Automated tests mean we can:
Detect regressions instantly as the system evolves
Reduce manual effort in repetitive testing
Release updates more confidently and frequently
The combination of manual and automated testing strikes a balance between human judgment where it’s needed, and machine precision through automation everywhere else.
No matter how comprehensive your test cases are, users will always find ways to use a system you didn’t anticipate. That’s why we include exploratory testing which is an unstructured but systematic effort to “break” the software or use it in unexpected ways.
Exploratory testing helps us uncover:
Hidden usability issues
Edge-case failures
Security weaknesses that scripted tests may miss
This creative, adversarial approach complements traditional testing and often uncovers some of the most valuable insights.
Security isn’t something you should bolt on at the end, but rigorous security testing is a crucial step before any system goes live, and should form part of the system continuous testing evaluation throughout the project.
We test for common vulnerabilities, check that privacy and confidentiality requirements are met, and ensure that there’s no data leakage or unintended privilege escalation.
Security testing often includes a blend of automation testing (using automated vulnerability and security scanners) combined with elements of exploratory testing. The aim is uncover any and all security defects, as part of this we often check:
Input validation and injection vulnerabilities
Authentication and authorisation logic
Access control and privilege boundaries
Session and state management
Data encryption and secure communication
Error handling and information leakage
API and integration security
Dependency and supply chain vulnerabilities
Configuration and environment security
Audit logging and monitoring
Privacy and data handling
By simulating real-world attack scenarios, we make sure the system is robust against threats and compliant with relevant security standards.
A system that works perfectly for one user but slows to a crawl under real-world traffic isn’t production-ready. That’s why we conduct performance testing, using tooling that is capable of simulating realistic user loads and stress the system.

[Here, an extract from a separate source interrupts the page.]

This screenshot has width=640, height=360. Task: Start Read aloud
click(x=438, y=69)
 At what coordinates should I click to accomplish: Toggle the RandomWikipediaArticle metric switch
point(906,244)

Our performance testing process looks for:
Bottlenecks in database queries, API calls, or server response times
Scalability issues as user numbers grow
Memory and resource leaks over long-running sessions
Latency and response time analysis
Throughput and capacity testing
Concurrency and locking behaviour
Caching effectiveness
Load balancing and failover behaviour
Cold start vs. warm performance
Stress and degradation testing
The result is a clear picture of how the system behaves at scale, and actionable insights to improve performance before users ever encounter a problem.
Testing shouldn’t be a phase at the end of a project, it should be a continuous activity that runs from the very first lines of code and carries on long after launch. That’s why we embed testing directly into our development and delivery workflows from day one.
Every change, whether it’s a new feature, a bug fix, or a configuration tweak is automatically validated as part of our continuous integration (CI) pipeline. Automated unit tests, integration tests, and end-to-end tests run on every commit, providing rapid feedback and catching regressions before they make it into production.
As the system evolves, this testing foundation grows with it. New test cases are added alongside new features, and existing tests act as a safety net that ensures stability and confidence as the codebase scales.
The result is a culture of quality as a habit where testing isn’t a one-off milestone, but a constant source of feedback and assurance throughout the entire lifecycle of the product.
A comprehensive testing strategy encompasses more than just finding bugs. A well-defined test strategy is about reducing risk, building confidence, and delivering software that works under real conditions. By combining structured methods like automation and performance testing with more human approaches like exploratory testing, we ensure that the systems we build are not only correct, but resilient, secure, and ready to scale.